For her part Claude pats her nephew's arm to show her approval, and then issues a token protest or two against Roxane lifting a hand whilst a guest in her home — but's all so well in train already, and the elegant service of a Mont-trained courtesan a thing of beauty in its own right, that she doesn't protest too hard. She just says, "Thank you, lovely," to Roxane, and "Why don't you run along to your mother's?" to Felix. "It's early but there's nothing else tonight I can't manage, is there? Take the other half of that rhubarb pie," which she's glad to pass along now that she's being given such a luxurious little late-afternoon refreshment at someone else's courtesy, "and see what your sisters think, eh?" Another pat for his arm; and he takes his leave of the women with a "Yes, Tante Claude," for one and a, "Nice to see you, Madame," for the other.

Claude watches him go and then shakes her head vaguely as she picks up her cup. "He goes home every day for his supper," she explains to Roxane over the rim of it; "my sister likes to see his face, and after all day together I like to see his back. Oh, but he's a good lad, though," she chuckles, and takes a tentative sip of tea, "I don't mean he's not. Never complains about the hours, which most young people of his age do, I know that for a fact… And I'd like that, though I must say it's a queer idea — a courtesan from Mont Nuit cooking, of all things!" She shakes her head and tsks at Roxane, with that light-hearted little smile which during its brief appearances makes her so much prettier than she is without it.

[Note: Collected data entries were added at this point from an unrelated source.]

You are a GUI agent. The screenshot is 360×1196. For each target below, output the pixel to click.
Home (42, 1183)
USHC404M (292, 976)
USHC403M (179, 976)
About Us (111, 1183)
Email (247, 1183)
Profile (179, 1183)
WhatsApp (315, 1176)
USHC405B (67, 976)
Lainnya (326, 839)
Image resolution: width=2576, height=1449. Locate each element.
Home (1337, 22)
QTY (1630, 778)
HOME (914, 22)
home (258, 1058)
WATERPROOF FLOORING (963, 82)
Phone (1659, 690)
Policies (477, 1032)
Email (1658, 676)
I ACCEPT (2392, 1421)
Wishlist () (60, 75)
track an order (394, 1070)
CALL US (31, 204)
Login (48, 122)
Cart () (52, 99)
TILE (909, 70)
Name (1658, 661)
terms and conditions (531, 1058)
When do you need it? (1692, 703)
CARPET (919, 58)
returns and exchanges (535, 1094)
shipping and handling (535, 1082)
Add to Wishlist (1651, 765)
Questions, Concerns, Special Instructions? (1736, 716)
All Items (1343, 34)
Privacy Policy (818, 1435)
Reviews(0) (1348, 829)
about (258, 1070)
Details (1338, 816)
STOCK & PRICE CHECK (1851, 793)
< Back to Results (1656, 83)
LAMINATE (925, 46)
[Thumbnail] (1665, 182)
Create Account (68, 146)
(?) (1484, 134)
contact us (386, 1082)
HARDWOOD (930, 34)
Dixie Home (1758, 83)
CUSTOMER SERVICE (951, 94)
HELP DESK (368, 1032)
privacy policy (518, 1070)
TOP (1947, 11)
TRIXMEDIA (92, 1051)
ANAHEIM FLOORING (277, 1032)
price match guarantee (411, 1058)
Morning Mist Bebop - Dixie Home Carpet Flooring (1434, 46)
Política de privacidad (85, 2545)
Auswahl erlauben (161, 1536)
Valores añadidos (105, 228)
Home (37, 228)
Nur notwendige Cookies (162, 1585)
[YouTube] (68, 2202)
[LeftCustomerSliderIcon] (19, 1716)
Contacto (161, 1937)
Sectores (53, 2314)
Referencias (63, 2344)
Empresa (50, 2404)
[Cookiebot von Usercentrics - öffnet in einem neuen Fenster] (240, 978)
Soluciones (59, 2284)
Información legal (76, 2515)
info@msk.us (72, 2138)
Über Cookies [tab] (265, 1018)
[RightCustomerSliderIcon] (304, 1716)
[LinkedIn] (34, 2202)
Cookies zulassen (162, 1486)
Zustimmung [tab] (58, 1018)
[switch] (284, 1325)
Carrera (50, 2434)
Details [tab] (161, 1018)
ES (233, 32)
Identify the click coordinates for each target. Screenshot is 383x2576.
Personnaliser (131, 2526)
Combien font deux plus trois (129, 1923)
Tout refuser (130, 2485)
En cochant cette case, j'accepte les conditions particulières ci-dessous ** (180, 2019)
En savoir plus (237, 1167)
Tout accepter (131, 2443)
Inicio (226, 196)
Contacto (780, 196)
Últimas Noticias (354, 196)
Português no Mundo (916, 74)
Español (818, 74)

Roxane smiled, as she watched the interplay between aunt and nephew, dipping her head in the politest of nods to the young man, "And you, my little Monsieur. Thank you kindly for your service, and for the care you have given your aunt and myself." She watched the boy leave, before she returned to the table, "I am happy to serve, Claude, especially such a friend as you have been to me over the years since we met." Laughter warmed Roxane's expression as they settled into the meal, "I am of one of the Houses which is considered of the gentlest. And also the most curious. And there is art in a well-turned meal. Now…you must tell me all of the news of the city, and I will share with you my own."